> [Your goal]:
Count the lines in the records below that contain the word "agent", and give that figure alone.

> [Extracted information]:
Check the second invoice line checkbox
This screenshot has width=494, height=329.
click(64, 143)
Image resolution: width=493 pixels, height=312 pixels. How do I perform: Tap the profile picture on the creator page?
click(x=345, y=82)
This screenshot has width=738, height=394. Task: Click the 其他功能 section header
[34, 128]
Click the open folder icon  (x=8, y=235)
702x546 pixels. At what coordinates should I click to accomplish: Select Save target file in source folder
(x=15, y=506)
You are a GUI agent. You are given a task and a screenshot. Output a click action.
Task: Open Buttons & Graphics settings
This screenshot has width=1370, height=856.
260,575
...
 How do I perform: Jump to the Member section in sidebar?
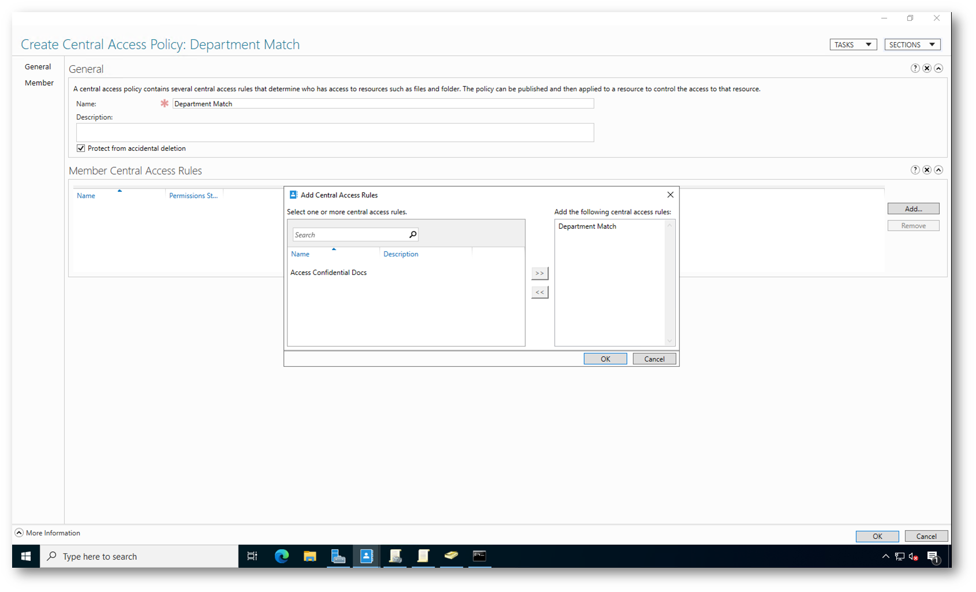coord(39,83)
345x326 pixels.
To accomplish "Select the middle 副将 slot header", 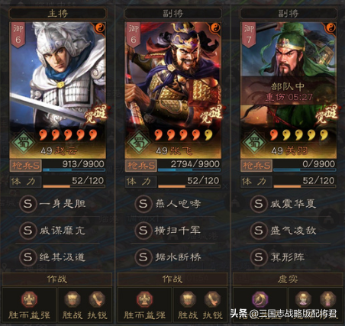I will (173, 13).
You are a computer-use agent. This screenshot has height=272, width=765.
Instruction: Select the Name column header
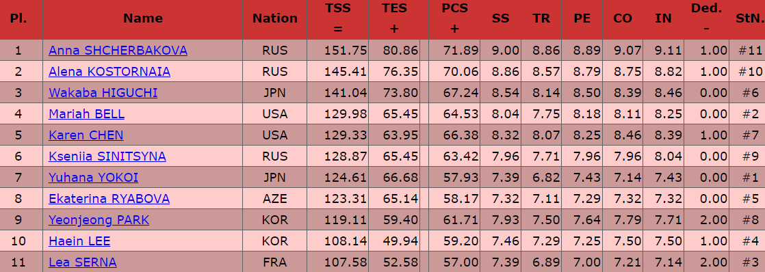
==
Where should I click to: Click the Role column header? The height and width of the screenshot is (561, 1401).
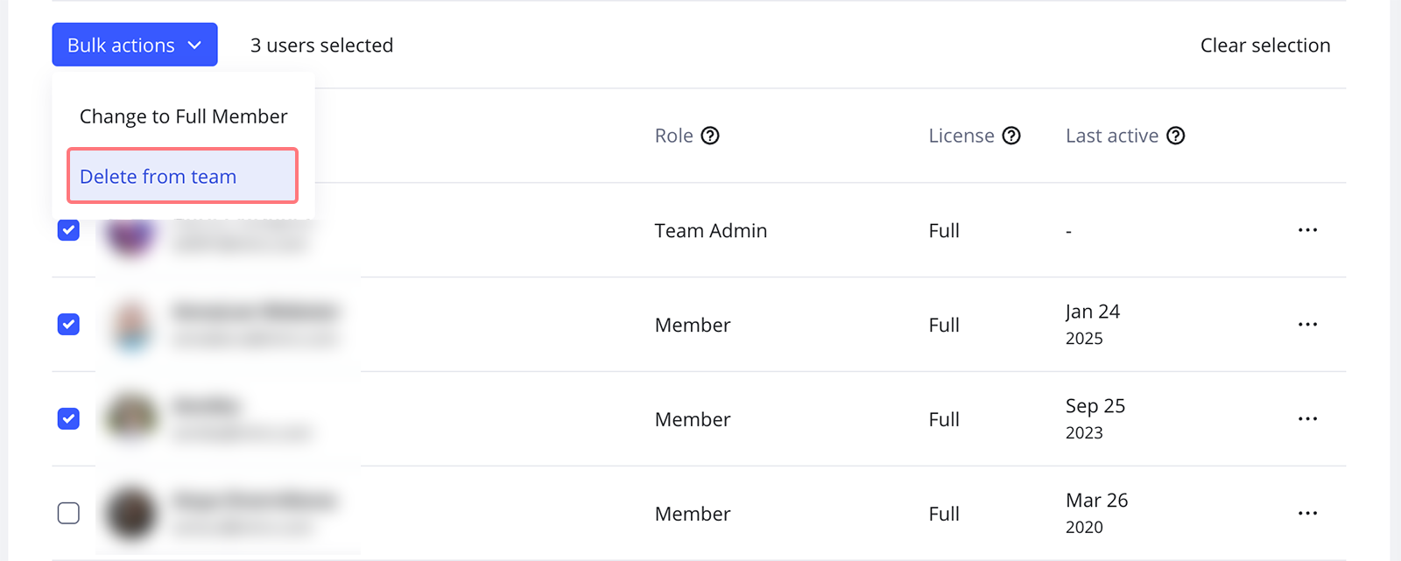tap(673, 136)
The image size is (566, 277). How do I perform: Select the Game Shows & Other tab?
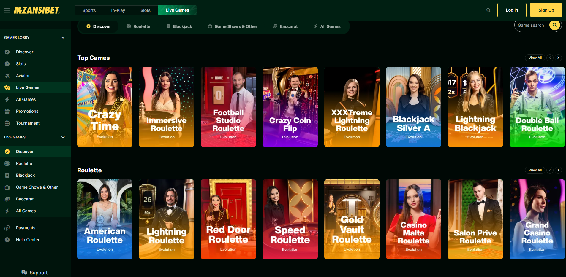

> [Exercise response]:
2